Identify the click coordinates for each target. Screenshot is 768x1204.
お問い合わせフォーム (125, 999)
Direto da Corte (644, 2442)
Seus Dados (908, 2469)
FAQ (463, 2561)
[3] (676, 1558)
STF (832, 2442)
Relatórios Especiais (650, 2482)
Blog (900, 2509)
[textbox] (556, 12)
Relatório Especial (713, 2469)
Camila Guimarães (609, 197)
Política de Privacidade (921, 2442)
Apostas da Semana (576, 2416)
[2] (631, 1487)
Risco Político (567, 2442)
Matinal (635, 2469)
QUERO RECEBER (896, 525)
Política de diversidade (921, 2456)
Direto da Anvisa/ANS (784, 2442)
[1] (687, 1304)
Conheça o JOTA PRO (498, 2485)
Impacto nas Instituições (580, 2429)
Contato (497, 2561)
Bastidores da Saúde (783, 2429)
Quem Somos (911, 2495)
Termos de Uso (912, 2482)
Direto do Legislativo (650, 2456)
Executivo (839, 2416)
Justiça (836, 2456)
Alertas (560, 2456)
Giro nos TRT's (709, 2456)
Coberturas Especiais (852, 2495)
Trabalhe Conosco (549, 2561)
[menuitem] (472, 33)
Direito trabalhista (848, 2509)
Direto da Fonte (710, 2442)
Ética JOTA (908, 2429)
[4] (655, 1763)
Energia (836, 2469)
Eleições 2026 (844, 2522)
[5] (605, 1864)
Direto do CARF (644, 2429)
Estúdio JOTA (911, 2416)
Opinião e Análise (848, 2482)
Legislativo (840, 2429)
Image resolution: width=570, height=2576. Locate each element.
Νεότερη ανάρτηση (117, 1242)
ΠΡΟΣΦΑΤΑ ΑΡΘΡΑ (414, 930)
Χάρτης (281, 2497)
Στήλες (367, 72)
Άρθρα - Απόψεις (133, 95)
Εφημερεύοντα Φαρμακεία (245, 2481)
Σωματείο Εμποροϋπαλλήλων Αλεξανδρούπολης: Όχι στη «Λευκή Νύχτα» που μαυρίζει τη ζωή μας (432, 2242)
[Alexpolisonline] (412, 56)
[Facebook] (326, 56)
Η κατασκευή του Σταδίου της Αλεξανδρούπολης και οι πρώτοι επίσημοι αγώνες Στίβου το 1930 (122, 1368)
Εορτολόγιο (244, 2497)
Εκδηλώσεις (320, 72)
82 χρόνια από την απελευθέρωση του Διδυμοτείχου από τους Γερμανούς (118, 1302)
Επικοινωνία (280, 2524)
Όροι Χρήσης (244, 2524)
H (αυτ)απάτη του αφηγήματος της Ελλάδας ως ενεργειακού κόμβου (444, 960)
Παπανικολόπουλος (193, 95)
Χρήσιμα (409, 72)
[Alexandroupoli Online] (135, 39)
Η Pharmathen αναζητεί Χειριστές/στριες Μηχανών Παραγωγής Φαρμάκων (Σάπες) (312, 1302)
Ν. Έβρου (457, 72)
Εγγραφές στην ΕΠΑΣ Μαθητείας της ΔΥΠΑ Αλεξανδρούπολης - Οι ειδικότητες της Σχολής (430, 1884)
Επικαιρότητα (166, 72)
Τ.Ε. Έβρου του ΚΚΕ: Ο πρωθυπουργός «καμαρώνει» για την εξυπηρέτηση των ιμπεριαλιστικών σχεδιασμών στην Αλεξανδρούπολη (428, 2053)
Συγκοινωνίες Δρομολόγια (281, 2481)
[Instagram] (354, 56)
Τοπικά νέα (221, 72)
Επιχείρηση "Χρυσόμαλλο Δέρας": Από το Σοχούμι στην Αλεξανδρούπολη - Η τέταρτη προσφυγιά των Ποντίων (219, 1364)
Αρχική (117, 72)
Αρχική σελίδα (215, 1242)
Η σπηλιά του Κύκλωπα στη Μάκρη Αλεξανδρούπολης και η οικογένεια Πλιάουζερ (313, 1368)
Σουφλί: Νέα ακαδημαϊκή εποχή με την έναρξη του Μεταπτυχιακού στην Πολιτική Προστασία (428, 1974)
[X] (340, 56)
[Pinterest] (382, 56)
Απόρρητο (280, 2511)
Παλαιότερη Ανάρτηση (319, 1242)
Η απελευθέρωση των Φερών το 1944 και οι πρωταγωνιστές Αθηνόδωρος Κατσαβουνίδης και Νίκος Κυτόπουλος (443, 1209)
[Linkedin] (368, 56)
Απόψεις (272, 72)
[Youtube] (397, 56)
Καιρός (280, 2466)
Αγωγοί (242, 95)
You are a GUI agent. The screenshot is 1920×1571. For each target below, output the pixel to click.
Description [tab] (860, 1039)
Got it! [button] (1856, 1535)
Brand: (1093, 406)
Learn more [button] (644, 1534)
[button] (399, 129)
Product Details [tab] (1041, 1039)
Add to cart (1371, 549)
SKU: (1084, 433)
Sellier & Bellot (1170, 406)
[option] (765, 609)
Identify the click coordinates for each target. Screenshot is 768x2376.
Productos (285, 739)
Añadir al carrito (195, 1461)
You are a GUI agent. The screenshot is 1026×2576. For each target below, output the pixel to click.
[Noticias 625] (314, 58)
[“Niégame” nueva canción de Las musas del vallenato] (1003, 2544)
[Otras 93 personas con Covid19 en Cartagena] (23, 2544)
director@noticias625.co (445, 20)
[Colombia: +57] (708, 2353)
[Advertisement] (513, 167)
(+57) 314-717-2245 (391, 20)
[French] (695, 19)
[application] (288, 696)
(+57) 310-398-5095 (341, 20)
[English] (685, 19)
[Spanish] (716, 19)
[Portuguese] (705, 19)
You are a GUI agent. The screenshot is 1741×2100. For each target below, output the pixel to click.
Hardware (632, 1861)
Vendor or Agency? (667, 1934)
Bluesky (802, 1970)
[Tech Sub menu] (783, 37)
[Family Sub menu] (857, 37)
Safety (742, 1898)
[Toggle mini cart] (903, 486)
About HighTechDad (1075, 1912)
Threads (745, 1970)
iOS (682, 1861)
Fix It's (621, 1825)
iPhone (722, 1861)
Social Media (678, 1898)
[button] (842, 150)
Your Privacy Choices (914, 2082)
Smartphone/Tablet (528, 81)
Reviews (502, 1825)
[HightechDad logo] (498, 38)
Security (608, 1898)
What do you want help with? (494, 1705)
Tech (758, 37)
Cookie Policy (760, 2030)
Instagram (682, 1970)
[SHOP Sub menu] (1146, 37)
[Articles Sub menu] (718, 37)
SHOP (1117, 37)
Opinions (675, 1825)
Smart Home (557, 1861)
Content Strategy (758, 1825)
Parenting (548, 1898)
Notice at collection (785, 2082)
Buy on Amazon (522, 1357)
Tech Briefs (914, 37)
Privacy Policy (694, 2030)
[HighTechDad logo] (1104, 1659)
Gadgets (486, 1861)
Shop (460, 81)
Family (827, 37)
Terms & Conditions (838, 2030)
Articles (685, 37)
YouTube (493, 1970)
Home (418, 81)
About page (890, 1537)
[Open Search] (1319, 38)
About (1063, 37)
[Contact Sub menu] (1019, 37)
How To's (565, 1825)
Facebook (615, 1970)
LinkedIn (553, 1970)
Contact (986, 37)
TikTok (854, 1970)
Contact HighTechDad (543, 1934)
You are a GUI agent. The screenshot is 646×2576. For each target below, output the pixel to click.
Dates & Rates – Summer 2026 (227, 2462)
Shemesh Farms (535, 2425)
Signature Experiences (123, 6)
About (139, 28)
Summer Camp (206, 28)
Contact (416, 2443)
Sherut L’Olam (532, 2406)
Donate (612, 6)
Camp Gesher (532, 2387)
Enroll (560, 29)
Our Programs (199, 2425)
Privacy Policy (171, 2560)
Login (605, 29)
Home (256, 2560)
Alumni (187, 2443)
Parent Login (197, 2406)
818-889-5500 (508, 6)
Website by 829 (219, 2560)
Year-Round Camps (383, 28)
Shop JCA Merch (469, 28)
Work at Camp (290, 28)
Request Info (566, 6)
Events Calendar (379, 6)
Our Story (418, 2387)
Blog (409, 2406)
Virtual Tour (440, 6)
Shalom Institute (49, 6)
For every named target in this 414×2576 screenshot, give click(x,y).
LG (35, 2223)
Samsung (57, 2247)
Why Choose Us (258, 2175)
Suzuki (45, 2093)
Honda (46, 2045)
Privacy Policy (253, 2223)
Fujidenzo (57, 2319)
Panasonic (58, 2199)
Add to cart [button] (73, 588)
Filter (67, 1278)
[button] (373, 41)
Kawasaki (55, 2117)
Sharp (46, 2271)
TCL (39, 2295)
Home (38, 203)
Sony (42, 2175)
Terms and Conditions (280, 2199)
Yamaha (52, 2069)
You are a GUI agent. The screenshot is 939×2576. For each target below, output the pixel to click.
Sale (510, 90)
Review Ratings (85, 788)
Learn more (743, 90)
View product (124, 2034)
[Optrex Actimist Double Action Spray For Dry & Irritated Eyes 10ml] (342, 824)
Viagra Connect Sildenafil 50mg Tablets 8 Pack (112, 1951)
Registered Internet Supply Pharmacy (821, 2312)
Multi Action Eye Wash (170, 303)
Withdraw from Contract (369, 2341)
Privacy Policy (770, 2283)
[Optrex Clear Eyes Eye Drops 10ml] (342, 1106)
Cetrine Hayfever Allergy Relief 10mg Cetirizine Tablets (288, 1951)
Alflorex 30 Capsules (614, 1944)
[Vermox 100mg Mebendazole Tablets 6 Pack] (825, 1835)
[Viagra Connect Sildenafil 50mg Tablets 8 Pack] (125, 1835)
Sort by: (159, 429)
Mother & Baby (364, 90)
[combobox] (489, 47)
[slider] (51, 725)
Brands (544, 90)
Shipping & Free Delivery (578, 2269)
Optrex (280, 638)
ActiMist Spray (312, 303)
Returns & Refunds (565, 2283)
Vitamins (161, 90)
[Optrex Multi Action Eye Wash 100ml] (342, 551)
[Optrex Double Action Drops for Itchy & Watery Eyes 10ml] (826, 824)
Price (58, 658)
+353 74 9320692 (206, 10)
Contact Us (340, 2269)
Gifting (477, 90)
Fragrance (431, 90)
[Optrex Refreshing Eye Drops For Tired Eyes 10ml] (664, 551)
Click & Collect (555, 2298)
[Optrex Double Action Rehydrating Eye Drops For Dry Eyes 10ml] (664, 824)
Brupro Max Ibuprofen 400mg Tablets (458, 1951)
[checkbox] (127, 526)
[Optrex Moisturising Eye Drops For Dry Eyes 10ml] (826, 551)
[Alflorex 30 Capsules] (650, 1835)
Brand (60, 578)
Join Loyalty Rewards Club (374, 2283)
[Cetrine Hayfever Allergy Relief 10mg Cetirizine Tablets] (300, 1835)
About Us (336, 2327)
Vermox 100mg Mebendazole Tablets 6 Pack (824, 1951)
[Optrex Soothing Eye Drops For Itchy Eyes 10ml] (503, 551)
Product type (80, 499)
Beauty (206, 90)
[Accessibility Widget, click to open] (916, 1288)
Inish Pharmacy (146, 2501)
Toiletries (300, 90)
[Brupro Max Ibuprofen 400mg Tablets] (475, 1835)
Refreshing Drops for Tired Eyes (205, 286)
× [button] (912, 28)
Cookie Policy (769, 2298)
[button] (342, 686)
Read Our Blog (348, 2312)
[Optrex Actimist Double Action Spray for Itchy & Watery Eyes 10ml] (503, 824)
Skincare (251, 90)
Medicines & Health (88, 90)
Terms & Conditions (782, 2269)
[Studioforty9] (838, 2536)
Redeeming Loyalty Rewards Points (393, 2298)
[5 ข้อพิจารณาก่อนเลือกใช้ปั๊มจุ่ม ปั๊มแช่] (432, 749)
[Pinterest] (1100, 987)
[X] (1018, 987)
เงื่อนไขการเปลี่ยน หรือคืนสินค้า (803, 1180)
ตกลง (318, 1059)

□ □ □ □ □ □ □

__WHAT TO DO__.
Tally the lines of the data that include the word "Summer". Reply with the number only.

__TASK RESULT__.
2